Linear programming (LP) is a mathematical technique for solving real world problems. It will describe the situation, the requirements and constraints that define the problem, in mathematical terms using variables and state the relationship of these variables in linear equations. The equations are solved through the application of algorithms which are a set of instructions defining a process of calculations. The objective is to figure out the best possible outcome which means that the solution would show either the maximum or minimum values for the variables. The process of solving a problem expressed in linear programming fashion is called optimization.

Today linear programming problems are more efficiently computed through the use of computers and software. But the similarity of the name with the modern term 'programming' that refers to the creation of computer programs is only accidental. Linear programming was developed during the Second World War when the military requested mathematicians to help plan their operations in such a way that the greatest possible loss to the enemy is achieved with smallest amount of cost. The common military term for operational plans was 'programs' and this is where the name was derived.

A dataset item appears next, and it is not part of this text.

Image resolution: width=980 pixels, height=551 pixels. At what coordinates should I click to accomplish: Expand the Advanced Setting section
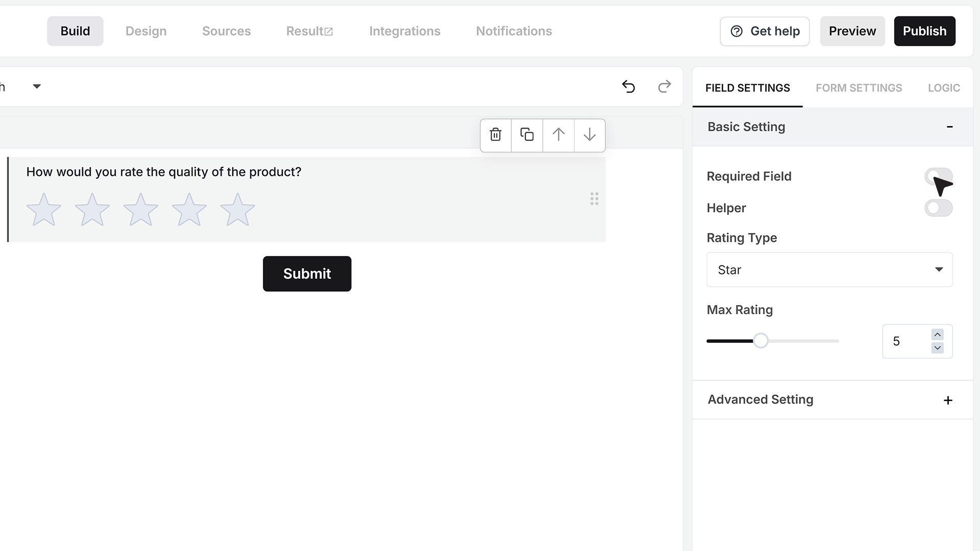point(832,399)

The name first arose in the 1940's when George B. Dantzig, one of the main developers of LP wrote a paper entitled Programming in a Linear Structure. This paper was an analysis of the Unites States Air Force's planning problems at that time of war and it showed how the said problems could be formulated in a system of linear inequalities. Later on the title was shortened to linear programming. It was Dantzig who contributed the simplex method or simplex algorithm. This is a numerical solution to LP problems that involved repeated computations after which the optimal solution is extracted from the set of values generated.

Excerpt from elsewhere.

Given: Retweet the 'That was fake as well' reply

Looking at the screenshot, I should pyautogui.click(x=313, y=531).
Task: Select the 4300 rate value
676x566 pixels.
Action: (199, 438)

Other methods and techniques for modeling and solving evolved as the field was developed further by other mathematicians. Integer programming for example is a type of linear programming where the variables are limited to take on only integer values. Then there is quadratic programming where the objective function which is the mathematical statement of the problem is a quadratic function - the variable or variables are squared, but the constraints are still expressed in linear equalities or inequalities. Standard linear programming problems are deterministic in nature which means that the variables can be known. But of course real-world problems are hardly ever certain. To compensate for uncertainty, Stochastic programming was developed and it takes a further step by considering random variables and using probability distributions. As the field grew, and new methods for optimization were discovered, the term mathematical programming was eventually used and this included all mathematical techniques that systematically solved for optimal solutions on problems whether they were expressed as linear functions or otherwise.